Lodown Magazine
- Editor: Thomas Marecki
- Frequency: 5 times a year
- Circulation: 40,000
- Founder: Thomas Marecki
- Founded: 1995
- Final issue: May 2016
- Country: Germany
- Based in: Berlin
- Language: English
- Website: Lodown Magazine www.lodownmagazine.com
- ISSN: 1864-8185

= Lodown Magazine =

Lodown Magazine is a quarterly arts and culture magazine founded in 1995, featuring primarily articles on popular culture and boardsports. The magazine was published in landscape format and each issue had a unique design and font. The final issue appeared in May 2016.

==History and profile==
In 1995 Thomas Marecki aka 'Marok' founded Lodown in Berlin, Germany, and developed it as an influential visual component of the international skateboard, surfing and graffiti scene. The magazine also featured contemporary art, music, film, fashion, lifestyle and literature. The magazine won LeadAwards in 2003, 2004, 2007 and 2011.

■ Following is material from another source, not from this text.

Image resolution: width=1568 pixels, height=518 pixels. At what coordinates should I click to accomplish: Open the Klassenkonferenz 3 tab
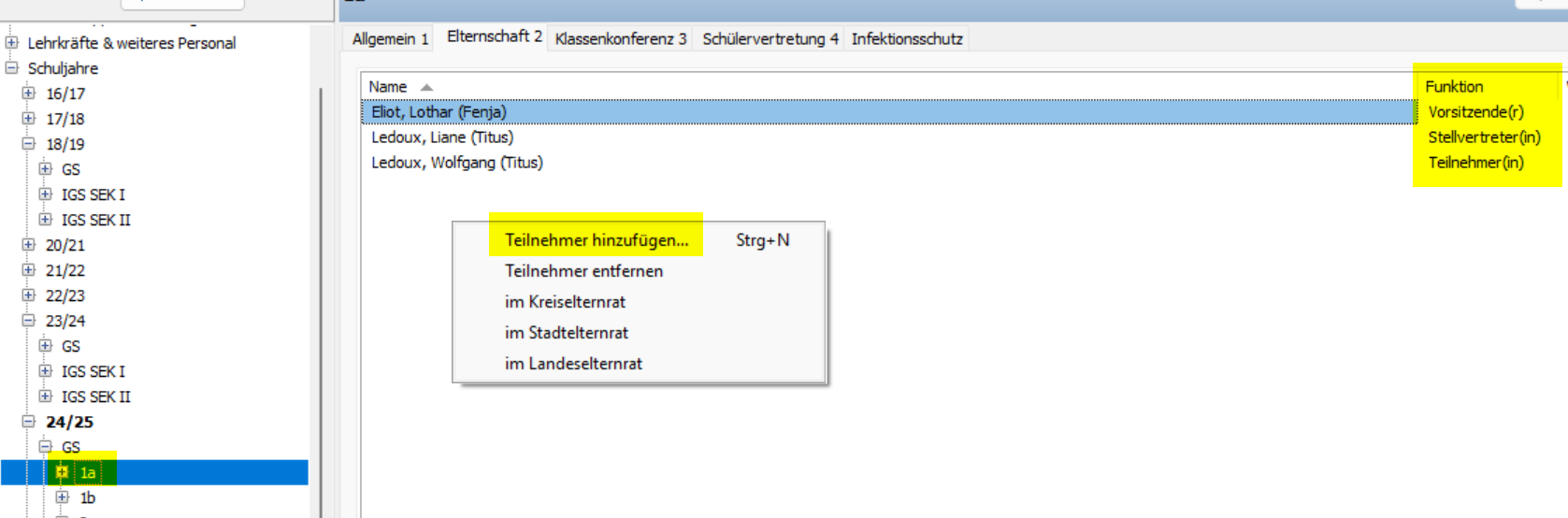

Lodown Magazine was published bimonthly, with a worldwide circulation of 40,000 copies in 2013.

Since 2006 a number of designers guested on individual issues including Kaws, Futura 2000, Eric Haze, Matt Irving, Mirko Borsche, Don Pendleton, Åbäke, Manuel Bürger and :de:Marc Brandenburg.

From 2008 to 2015 there was an annual edition themed exclusively on the subject of modern art.